While the disc has its share of ragged moments, it is nevertheless a display of virtuosity, musicianship, and collaboration. Monk had the band revisit some old gems, including an extended exploration of “Epistrophy,” as well as “Off Minor” and “Well, You Needn’t,” compositions he had not recorded with an ensemble in ten years.60 Blakey, who was on the original Blue Note recordings, brings even greater fire than he had in 1947. Both songs swing hard, but the eleven-and-a-half-minute “Well, You Needn’t” stands out for the way each soloist asserts his individual voice. The master take is infamous for another reason: Monk shouts “Coltrane! Coltrane!” just before his sax solo. Ray Copeland convinced himself years later that ’Trane was nodding off, high on junk, and Monk had to wake him up.61 The truth is a little more mundane. Monk had not planned out the sequence of soloists, so he was merely letting ’Trane know that he was next. And the recording is evidence that he was poised to play.62

Finally, all of Monk’s fretting over “Crepuscule with Nellie” paid off.
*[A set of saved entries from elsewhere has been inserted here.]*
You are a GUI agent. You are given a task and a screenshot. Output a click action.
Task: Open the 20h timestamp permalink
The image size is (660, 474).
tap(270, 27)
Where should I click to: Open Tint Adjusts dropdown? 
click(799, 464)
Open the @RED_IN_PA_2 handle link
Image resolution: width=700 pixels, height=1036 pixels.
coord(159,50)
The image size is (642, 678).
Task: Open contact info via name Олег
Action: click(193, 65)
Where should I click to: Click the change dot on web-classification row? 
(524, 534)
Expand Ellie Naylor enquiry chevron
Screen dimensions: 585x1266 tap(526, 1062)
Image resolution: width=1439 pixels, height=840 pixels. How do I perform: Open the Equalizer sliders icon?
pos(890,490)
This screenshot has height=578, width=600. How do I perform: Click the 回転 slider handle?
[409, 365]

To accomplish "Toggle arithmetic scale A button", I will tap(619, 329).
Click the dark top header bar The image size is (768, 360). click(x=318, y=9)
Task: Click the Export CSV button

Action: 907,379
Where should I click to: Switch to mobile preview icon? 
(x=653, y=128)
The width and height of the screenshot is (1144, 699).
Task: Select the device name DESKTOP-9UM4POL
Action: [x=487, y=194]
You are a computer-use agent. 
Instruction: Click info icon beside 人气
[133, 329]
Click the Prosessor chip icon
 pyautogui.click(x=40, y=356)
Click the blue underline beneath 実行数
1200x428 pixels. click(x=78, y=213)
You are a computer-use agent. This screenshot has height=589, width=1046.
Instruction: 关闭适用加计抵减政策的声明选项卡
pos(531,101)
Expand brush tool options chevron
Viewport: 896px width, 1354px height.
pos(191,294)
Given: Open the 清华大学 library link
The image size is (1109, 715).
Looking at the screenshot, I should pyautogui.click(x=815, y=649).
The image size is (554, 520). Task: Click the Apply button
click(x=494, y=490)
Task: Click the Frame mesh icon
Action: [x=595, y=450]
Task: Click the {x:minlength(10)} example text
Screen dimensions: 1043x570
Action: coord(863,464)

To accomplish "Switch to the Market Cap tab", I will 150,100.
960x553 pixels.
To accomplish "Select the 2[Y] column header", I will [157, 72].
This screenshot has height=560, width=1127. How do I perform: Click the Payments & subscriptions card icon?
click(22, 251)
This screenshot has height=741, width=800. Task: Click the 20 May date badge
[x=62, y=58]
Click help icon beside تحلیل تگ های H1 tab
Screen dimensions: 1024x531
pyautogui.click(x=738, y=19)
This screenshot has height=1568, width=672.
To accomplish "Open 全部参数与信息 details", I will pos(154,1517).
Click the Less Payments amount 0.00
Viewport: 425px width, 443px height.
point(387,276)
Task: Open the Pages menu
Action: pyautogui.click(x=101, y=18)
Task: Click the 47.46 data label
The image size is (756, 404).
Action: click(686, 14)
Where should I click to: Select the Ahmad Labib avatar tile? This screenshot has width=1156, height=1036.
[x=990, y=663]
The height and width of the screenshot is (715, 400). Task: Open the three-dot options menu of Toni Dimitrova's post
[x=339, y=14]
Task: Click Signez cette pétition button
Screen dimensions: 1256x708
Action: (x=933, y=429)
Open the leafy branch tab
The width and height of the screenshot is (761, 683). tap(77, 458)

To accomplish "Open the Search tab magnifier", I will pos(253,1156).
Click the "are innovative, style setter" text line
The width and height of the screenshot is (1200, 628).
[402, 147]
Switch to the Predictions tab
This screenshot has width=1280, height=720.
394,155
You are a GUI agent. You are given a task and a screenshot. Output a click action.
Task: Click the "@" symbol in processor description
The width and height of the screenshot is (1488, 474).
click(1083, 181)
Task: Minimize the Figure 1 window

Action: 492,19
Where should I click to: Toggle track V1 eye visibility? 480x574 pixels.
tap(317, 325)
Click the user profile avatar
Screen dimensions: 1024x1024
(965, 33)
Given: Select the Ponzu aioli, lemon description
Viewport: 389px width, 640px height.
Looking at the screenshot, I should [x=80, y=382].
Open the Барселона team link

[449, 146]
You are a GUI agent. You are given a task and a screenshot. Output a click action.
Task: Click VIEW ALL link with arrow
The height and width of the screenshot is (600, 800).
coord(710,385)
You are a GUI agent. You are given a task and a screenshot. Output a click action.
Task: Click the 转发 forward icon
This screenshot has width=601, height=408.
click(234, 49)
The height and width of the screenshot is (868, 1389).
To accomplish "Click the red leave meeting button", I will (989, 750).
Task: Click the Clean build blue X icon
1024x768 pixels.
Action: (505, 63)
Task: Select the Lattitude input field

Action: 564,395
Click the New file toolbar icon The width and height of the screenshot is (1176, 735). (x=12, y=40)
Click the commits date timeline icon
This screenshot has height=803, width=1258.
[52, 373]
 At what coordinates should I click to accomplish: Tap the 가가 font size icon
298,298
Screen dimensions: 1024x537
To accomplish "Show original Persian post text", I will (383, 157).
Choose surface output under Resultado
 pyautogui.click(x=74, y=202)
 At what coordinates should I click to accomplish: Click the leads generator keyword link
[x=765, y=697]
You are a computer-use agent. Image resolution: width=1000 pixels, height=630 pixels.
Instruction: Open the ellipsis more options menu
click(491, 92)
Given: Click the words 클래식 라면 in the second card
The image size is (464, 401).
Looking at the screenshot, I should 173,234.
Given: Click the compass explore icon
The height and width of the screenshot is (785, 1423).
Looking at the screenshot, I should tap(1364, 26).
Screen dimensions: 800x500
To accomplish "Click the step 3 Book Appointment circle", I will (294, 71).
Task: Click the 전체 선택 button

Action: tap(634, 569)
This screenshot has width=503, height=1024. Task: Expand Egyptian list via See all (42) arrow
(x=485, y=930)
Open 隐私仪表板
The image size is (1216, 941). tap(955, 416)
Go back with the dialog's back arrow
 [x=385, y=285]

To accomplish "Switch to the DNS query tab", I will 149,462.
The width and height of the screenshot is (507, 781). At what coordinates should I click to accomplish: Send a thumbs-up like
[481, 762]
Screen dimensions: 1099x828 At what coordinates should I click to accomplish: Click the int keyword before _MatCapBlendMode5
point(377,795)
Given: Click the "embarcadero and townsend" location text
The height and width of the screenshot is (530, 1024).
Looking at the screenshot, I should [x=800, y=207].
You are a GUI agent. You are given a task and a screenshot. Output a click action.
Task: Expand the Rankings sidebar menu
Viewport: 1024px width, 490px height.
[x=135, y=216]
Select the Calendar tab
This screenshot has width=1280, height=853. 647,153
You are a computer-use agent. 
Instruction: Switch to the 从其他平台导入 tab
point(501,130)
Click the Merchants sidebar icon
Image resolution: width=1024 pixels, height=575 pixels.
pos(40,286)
Every part of the song is carefully orchestrated, from the bass counterpoint figures to the voicings to the little fills thrown in at various points. He plays a chorus and a half with just the rhythm section and then adds the horns for the next chorus and a half. The horns are not always together and sound somewhat tentative, but it does not detract from the composition’s haunting melody, descending harmonies, rhythmic displacements, and its odd thirty-three-bar structure and five-bar coda. When Nellie finally heard it on record, she smiled.

Keepnews and Grauer knew they had something special. Just a couple of weeks earlier, both Down Beat and Metronome ran glowing reviews of Brilliant Corners, which was released in May. Down Beat’s Nat Hentoff not only gave it five stars but called it “Riverside’s most important modern LP to date.”63 With Monk’s Music now in the can, Keepnews and Grauer wanted to strike while the iron was hot, so they turned to their newly established art/marketing department to come up with the right album cover. The staff consisted of designers Harris Lewine and Ken Braren, photographer Paul Weller, and Monk’s old friend from his Blue Note days, Paul Bacon. Their first idea was meant to be a wacky play on his name: “They wanted me to pose in a monk’s habit, on a pulpit, holding a glass of whiskey,” Monk explained. “I told them no. . . . Monks don’t even stand in pulpits. Then they wanted to dress me in evening clothes, white tie and all.”64 Monk’s refusal took Bacon and his crew by surprise. “It never occurred to us that he would have any objection to it,” recalled Bacon. “He was seriously pissed off. It was the only time he was ever mad at me. And he walked away. So Paul Weller and Harris and I looked at each other and said ‘What are we going to do?’ Not only does he not want to do it, but now he’s mad.”65 Monk walked away to another part of the studio where Weller’s props lay. He saw a little red wagon and decided to park there for a moment. The image was striking. There was Monk, sporting a clean dark three-button suit, dark tie, crisp white shirt, handkerchief, bamboo-framed sunglasses, and plaid driving cap. Bacon reluctantly asked Monk if it was OK to shoot him sitting in the wagon. Thelonious agreed.66 “I told them I would pose in a wagon, because I have actually composed while sitting in my kid’s wagon on the front sidewalk.”67 To further underscore the point, Thelonious added his own props—his brief case, a sheet of staff paper, and a long pencil.

Even if the designers sought to deliberately play on representations of Monk as “child-like” (reinforced by the lettering chosen to evoke a child’s handwriting), Thelonious was too cool, too masculine, and too angry to convey anything but black manhood. The wagon simply became a performance piece, an avant-garde twist. Monk didn’t know it, but he was about to become an icon for a new generation of artists, intellectuals, activists, bohemians, and free spirits. Armed with a couple of new albums of original music and a flurry of press, Thelonious was as ready as ever to find his audience. And he found them, gathered together in a tiny bar in the East Village called the Five Spot. Now all he needed was a cabaret card.